[TÂCHES À RÉALISER]
A. Selon le texte sur la redondance des tâches dans les services de soins, pourquoi la dispersion des relations avec le patient est-elle particulièrement préoccupante ? Répondez en une à trois phrases.
B. Prolongez le texte sur la redondance des tâches dans les services de soins à partir de sa dernière phrase.

[TEXTE SOURCE]
------

L’une des explications de cet état de fait provient de la redondance dans l’accomplissement des tâches. Quand on interroge les membres de services de soins, on se rend compte que l’accomplissement de nombreuses tâches est revendiqué par des agents aux métiers pourtant différents. On peut comprendre que certaines activités soient redondantes dès lors qu’elles s’exercent à plusieurs niveaux de compétence ou dans des domaines d’activité différents. Il semble plus difficile, en revanche, de trouver une justification organisationnelle au fait que les tâches de secrétariat, de prise de rendez-vous ou d’accueil du patient soient partagées de la sorte.
Cette atomisation, préjudiciable à l’efficience des tâches accomplies, ne peut trouver son origine que dans une défaillance de l’organisation du travail. Le phénomène est encore plus préoccupant s’agissant des relations avec le patient : la pléthore de personnels déclarant communiquer des informations et répondre aux sollicitations des malades s’assimile à une dispersion de cette tâche pourtant essentielle, c’est là une source d’insécurité et d’angoisse pour les patients et leur famille qui se plaignent souvent du manque d’interlocuteur dans les services.

------

Entrées enregistrées:
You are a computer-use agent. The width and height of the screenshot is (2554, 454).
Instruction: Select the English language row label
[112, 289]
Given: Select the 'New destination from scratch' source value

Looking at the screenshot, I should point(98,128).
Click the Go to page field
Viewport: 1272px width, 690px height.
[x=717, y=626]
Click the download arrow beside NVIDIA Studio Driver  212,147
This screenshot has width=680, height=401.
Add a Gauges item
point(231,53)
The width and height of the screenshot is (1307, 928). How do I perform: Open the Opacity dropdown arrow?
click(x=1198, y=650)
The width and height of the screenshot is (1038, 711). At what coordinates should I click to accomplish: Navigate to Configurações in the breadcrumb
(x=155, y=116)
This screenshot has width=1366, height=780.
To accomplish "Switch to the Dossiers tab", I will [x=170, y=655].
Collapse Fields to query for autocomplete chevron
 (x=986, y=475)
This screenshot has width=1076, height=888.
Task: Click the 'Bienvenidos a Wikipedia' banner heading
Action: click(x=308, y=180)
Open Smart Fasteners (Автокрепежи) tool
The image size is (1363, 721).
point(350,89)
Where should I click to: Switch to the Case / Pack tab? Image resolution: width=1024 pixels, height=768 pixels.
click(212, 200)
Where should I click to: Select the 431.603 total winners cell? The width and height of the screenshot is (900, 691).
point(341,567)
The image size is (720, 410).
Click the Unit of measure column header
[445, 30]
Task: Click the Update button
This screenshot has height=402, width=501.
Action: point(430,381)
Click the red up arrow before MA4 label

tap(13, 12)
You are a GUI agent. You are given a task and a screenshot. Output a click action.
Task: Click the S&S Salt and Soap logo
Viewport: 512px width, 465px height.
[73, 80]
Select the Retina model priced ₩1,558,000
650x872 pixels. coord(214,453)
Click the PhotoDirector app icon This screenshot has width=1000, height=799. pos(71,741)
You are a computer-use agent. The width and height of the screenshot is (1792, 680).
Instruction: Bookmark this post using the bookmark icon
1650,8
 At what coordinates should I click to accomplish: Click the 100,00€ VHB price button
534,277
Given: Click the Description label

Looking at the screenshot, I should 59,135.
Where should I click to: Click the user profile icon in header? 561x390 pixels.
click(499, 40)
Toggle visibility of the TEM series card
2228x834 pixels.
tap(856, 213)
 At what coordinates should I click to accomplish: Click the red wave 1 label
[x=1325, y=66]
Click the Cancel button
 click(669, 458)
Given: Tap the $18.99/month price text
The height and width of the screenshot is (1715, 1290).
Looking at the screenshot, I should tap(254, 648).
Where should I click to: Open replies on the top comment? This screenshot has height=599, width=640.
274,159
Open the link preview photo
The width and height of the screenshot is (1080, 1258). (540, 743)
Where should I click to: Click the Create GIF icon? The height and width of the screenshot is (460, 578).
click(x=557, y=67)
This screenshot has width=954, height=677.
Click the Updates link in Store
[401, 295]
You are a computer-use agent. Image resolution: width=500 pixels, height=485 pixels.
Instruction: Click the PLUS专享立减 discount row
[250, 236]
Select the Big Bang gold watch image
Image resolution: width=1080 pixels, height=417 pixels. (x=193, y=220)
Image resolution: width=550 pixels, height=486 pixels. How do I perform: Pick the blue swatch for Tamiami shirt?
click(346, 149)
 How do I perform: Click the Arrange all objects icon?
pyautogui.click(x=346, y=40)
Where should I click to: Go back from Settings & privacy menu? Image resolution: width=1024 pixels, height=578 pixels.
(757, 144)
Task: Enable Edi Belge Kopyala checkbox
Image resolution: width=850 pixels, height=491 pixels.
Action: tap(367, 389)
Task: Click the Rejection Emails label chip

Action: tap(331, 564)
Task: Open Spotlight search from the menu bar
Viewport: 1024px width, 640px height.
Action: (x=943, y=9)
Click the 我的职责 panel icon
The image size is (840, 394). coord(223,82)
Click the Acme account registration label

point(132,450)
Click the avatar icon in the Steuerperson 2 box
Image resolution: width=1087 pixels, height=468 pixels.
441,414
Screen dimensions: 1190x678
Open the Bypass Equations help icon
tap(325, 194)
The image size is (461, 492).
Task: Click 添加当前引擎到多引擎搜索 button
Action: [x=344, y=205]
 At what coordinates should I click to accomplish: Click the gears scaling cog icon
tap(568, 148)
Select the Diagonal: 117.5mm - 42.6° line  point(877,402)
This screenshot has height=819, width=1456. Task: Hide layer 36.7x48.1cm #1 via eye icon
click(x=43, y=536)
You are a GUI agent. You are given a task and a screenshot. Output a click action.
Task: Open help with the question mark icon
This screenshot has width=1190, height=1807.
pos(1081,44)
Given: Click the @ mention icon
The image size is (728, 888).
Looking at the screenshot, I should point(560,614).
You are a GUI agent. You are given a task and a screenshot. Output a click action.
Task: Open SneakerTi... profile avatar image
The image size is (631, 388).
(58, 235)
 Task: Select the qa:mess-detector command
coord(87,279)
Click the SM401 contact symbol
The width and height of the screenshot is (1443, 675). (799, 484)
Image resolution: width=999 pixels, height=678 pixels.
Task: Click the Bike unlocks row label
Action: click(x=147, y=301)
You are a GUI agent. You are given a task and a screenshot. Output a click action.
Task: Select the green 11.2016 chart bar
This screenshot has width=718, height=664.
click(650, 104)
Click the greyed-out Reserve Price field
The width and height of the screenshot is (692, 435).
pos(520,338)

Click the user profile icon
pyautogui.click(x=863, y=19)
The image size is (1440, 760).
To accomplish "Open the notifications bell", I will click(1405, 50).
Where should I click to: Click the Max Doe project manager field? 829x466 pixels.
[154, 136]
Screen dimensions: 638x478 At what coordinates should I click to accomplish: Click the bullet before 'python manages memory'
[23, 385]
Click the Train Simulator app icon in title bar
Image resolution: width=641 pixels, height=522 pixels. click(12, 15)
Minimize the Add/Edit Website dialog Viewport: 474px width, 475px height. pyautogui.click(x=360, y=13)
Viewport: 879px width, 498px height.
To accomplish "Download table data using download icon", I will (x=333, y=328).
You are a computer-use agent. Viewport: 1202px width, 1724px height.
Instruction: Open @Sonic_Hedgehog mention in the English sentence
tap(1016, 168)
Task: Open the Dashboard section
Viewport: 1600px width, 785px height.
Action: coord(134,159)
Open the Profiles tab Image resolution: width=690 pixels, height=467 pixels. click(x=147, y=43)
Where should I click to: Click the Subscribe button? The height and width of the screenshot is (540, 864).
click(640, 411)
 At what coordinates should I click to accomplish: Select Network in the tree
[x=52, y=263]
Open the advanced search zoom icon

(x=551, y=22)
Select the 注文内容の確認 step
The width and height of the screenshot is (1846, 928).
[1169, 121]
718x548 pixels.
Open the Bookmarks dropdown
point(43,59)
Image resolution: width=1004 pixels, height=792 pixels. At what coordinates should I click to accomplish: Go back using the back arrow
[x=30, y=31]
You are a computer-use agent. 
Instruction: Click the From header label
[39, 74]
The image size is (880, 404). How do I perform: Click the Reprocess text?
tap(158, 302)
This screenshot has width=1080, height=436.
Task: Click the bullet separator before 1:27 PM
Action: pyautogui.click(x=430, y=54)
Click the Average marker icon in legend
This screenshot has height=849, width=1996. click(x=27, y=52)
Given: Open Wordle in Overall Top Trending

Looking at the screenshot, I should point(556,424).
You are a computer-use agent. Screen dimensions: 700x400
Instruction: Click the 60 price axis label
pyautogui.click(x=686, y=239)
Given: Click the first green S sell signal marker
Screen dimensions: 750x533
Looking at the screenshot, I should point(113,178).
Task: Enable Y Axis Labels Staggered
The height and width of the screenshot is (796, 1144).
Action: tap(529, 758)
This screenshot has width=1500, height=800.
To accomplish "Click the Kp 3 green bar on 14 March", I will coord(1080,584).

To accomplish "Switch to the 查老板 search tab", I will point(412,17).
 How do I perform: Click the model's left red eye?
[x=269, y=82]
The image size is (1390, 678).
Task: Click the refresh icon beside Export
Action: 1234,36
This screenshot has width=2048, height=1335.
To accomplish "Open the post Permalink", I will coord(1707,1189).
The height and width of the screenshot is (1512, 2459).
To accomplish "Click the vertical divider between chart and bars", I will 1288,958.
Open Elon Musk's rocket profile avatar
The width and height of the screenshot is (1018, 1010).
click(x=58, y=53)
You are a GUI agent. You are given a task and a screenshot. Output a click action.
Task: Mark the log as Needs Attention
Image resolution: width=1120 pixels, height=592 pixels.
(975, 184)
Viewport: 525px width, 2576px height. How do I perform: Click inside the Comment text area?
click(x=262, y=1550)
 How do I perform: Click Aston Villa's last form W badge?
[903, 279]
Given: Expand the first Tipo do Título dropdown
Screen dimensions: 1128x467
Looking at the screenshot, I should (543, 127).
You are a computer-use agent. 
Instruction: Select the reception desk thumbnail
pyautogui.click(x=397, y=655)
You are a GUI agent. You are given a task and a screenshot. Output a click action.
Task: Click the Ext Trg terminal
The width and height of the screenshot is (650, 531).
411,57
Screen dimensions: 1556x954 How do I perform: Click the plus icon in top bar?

------

[RÉPONSES DE L'EXERCICE]
A. Le grand nombre de personnels qui disent informer les malades et répondre à leurs sollicitations disperse une tâche pourtant essentielle. Cette dispersion crée de l'insécurité et de l'angoisse chez les patients et leur famille, qui se plaignent souvent de manquer d'interlocuteur dans les services.

B.
De même, l’écrit est souvent ressenti par les personnels comme une obligation médico-légale ou comme une nécessité répondant à un souci d’archivage, et pas comme un vecteur privilégié de transmission de l’information. La transmission orale n’est pas sans vertu parce qu’elle autorise une richesse et une expression inaccessibles à l’écrit, mais à condition qu’elle complète un socle de renseignements objectivés dont la diffusion est reproductible et sans déformations. Tout le problème vient, en effet, de la primauté accordée à la transmission orale qui, par-delà sa richesse, est extrêmement subjective, sensible à l’état, à l’humeur et à la disponibilité des agents.
La prépondérance accordée à l’oral contraint les agents des services hospitaliers à reformuler périodiquement les informations qu’ils communiquent et/ou à réitérer les demandes d’informations qu’ils formulent ; une bonne partie de leur temps d’activité professionnelle consiste ainsi à acquérir et, surtout, à vérifier les informations acquises ou transmises – l’information orale étant, en effet, sujette à déformations et à interprétations.
Ces modalités particulières de transmission font de la recherche et de la validation de l’information thérapeutique une quête épuisante. Interrogés, les personnels non médicaux des services de soins décrivent abondamment l’anxiété ressentie à l’égard des justes prescriptions données aux malades, ou des gestes techniques à accomplir. L’inorganisation de la transmission de l’information et sa validation permanente constituent un facteur de stress et d’épuisement pour les agents qui y sont astreints – les personnels soignants se trouvant en l’occurrence en asymétrie d’information vis-à-vis des médecins qui ont l’initiative de la démarche thérapeutique.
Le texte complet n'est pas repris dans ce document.